All the reading materials, except those for Pilipino (for that was how the subject was spelled then), were in English. Thus, if the previous generations of “Parokyalistas” claim to be better in the use of the English language, it was a given. There was no other language operating in the campus! Strangely enough, I do not remember any of my lessons in Pilipino.


Did we read texts in Pilipino?


In declamation and singing contests, which happened every week, the pieces were mostly in English. We declaimed in English, for that was how it was called (Elocution would be introduced to us by the Jesuits in high school). One of the favorite pieces in those competitions were William Ernest Henley’s Invictus (Out of the night that covers me./Black as the pit from pole to pole./I thank whatever gods may be/For my unconquerable soul.) In that first stanza, you needed to conquer the accent on the word, “unconquerable.” The drama though of the piece was in the last two lines: I am the master of my fate;/I am the master of my soul.” When you heard yourself claiming those two lines, you thanked your guardian angel for allowing you to live another day.
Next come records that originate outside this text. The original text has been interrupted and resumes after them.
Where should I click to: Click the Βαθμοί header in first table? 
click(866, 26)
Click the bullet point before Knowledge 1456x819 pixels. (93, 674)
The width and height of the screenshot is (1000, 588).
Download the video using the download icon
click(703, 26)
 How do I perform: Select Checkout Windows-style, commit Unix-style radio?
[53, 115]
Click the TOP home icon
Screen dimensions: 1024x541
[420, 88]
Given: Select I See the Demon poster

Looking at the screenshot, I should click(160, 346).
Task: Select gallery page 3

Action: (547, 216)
There was another declamation piece favored by teachers then and it was Walt Whitman’s O Captain! My Captain! It was a very dramatic poem and our teacher took pains in underscoring the exclamation point at the end of “O Captain.” For a young grade schooler, you had to be shameless to give life to the passion of those lines. Some contestants practically would cry when they reached the lines: But O heart! Heart! Heart!/O the bleeding drops of red/Where on the deck my Captain lies,/Fallen cold and dead.
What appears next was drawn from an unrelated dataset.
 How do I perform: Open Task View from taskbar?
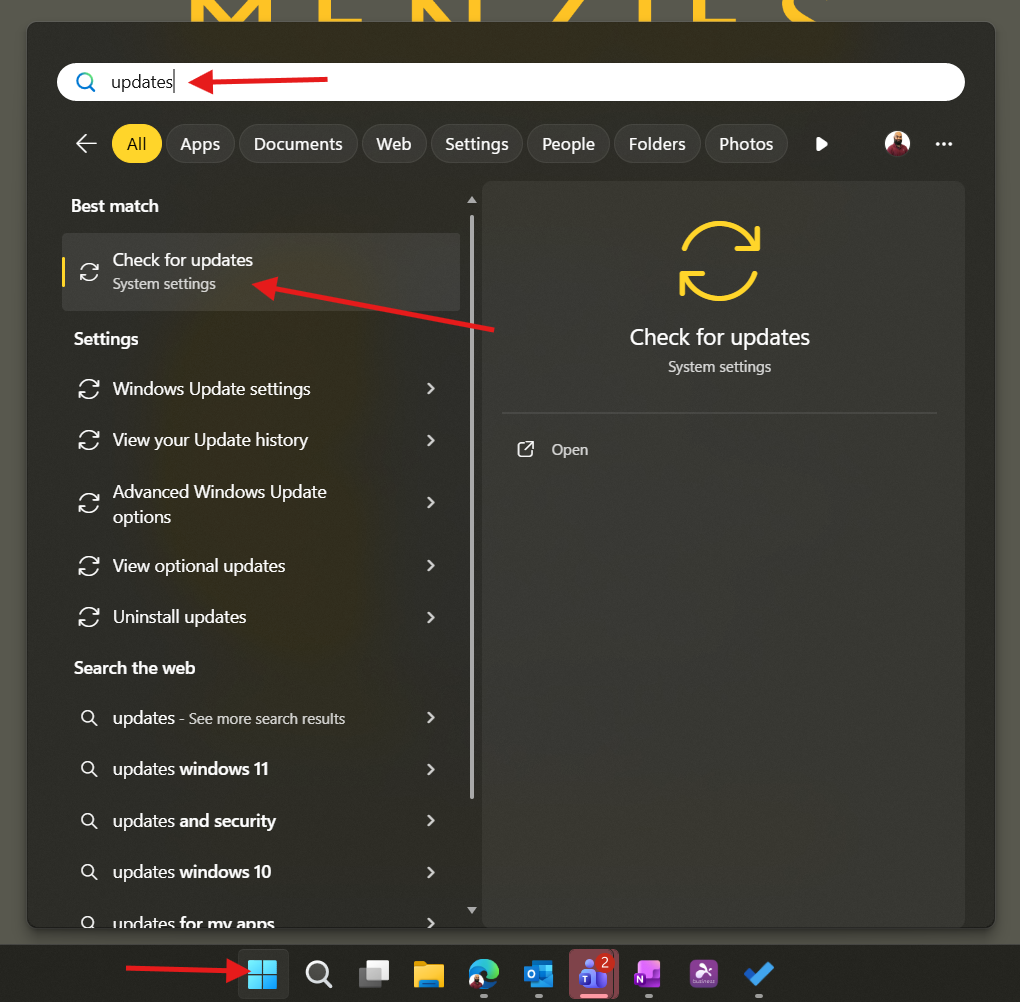tap(374, 973)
Did they cry because of the many exclamation points or were they just frightened to be there on stage reciting lines that were just too much for a Grade IV or V pupil?


I still recall how this English rule was enforced outside classrooms, even in canteen. One time, I was asked by my teacher to buy two bottles of coke. At the canteen, I saw the Home Economics teacher manning the fort. I dreaded her presence there because it meant I had to speak in English to her as she was about to get my request.


Over thick-rimmed glasses, she peered at me and asked, “What do you want?”


Simplifying things, I gave her the money and muttered, “Two coke please.”


She looked, turned away fast and soon, she was handing me two bottles of coke and the change, saying: “Next time, say, two Cokes please.”


By graduation, of course, we had mastered already the plural forms of nouns. We still grappled with our past tense but we were less anxious about our language skills. Our graduation that year, 1968, was held on a stage constructed to abut the back of the Cathedral that was on the ground of the school.


As regards that English rule, it just vanished into the air. Or, could it be that we were getting older then and, more than the English rule, there were other things bothering us. Like Love. Or the early signs of mustache above our lips.